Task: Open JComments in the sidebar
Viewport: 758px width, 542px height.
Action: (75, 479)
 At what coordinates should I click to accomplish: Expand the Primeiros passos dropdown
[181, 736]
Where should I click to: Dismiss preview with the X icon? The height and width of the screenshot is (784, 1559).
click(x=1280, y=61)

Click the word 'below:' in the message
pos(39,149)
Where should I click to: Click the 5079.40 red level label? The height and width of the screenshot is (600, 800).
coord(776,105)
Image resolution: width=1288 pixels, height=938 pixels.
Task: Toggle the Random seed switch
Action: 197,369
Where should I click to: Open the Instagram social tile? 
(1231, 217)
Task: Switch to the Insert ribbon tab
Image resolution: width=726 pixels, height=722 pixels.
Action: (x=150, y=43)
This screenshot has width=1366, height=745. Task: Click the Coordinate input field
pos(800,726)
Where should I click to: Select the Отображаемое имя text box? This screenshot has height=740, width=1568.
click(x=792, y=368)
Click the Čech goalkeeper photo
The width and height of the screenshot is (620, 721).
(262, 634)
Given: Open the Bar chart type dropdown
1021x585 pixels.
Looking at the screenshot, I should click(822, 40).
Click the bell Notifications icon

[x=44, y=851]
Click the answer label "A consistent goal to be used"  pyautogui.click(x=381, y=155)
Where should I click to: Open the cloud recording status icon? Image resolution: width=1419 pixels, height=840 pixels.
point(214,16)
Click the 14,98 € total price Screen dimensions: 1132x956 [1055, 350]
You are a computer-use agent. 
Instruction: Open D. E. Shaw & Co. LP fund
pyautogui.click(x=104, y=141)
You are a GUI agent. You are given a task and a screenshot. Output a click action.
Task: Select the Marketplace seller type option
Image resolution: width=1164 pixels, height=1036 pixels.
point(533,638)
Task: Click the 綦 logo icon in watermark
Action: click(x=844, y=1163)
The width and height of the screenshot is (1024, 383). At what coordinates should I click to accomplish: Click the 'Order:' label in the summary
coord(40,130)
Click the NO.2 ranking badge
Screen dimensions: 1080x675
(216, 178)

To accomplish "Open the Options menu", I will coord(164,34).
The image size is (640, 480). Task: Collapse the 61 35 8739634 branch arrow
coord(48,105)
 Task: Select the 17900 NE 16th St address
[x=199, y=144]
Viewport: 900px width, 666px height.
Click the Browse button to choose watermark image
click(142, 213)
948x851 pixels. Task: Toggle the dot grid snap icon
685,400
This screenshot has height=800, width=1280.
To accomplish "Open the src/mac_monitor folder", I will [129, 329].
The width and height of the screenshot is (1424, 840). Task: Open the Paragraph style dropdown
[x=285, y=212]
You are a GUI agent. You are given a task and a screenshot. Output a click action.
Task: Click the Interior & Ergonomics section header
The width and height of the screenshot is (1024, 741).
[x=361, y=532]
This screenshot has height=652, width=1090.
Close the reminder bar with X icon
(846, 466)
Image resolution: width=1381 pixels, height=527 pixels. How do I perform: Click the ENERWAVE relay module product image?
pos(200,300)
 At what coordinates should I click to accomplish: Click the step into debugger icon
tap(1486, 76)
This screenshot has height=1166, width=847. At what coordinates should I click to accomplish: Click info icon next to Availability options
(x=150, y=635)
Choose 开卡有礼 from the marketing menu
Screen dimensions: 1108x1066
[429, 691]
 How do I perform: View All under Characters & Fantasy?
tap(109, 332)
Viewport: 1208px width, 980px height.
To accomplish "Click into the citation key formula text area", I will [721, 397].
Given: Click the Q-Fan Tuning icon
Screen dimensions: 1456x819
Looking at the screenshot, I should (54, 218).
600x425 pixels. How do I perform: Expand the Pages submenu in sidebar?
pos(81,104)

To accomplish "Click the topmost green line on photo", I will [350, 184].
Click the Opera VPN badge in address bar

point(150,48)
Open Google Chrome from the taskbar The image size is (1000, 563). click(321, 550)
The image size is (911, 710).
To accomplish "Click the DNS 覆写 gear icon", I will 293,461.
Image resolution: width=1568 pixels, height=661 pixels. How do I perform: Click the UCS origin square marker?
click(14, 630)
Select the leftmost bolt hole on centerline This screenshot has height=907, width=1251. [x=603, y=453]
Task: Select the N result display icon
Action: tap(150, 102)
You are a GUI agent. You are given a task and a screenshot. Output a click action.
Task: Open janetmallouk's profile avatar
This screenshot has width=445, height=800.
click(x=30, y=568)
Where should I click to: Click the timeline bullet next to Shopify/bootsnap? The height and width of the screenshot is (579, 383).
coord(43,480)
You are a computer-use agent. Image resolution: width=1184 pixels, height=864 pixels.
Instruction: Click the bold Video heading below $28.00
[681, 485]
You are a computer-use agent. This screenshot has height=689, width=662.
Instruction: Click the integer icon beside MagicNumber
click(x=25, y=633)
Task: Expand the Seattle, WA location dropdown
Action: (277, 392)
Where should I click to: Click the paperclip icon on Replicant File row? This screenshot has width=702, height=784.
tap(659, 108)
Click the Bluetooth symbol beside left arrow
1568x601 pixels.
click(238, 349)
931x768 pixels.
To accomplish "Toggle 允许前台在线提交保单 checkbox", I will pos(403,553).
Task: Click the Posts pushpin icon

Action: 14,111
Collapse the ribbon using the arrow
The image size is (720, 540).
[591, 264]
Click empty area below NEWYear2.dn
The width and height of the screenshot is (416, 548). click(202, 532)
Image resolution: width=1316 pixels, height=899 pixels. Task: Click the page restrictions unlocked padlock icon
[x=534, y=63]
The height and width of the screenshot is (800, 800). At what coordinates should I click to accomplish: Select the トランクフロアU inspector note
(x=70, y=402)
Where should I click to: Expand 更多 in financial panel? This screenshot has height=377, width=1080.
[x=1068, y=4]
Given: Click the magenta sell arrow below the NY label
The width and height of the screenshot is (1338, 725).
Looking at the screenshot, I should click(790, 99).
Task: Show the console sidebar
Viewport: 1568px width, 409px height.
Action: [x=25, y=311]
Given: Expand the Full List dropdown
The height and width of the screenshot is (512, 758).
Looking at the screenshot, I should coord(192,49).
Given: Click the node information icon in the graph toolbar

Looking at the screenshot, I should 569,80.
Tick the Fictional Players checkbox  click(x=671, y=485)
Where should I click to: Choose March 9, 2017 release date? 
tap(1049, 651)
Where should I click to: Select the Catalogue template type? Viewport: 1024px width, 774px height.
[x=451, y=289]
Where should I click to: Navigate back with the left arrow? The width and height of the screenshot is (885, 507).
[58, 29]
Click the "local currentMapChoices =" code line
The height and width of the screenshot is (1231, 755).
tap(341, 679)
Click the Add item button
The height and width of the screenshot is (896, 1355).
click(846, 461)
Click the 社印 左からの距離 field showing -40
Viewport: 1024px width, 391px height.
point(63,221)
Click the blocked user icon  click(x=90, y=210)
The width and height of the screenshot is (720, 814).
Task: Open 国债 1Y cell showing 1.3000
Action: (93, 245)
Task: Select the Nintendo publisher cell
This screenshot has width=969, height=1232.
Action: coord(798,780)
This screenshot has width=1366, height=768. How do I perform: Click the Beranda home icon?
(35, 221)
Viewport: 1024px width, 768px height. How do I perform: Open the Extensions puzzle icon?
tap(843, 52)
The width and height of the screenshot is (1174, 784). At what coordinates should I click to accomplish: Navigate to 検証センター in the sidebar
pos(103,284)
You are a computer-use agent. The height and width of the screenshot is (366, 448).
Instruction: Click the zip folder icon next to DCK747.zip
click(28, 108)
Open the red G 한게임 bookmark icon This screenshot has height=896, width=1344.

* * * * * * * * *

** DIRECTIONS **
Find each line in the records above that contains the word "perform", and copy those lines in full.

** THE ANSWER **
Image resolution: width=1381 pixels, height=527 pixels. How do I perform: Click the ENERWAVE relay module product image?
 How do I perform: View All under Characters & Fantasy?
600x425 pixels. How do I perform: Expand the Pages submenu in sidebar?
Image resolution: width=1568 pixels, height=661 pixels. How do I perform: Click the UCS origin square marker?
This screenshot has width=1366, height=768. How do I perform: Click the Beranda home icon?
Viewport: 1024px width, 768px height. How do I perform: Open the Extensions puzzle icon?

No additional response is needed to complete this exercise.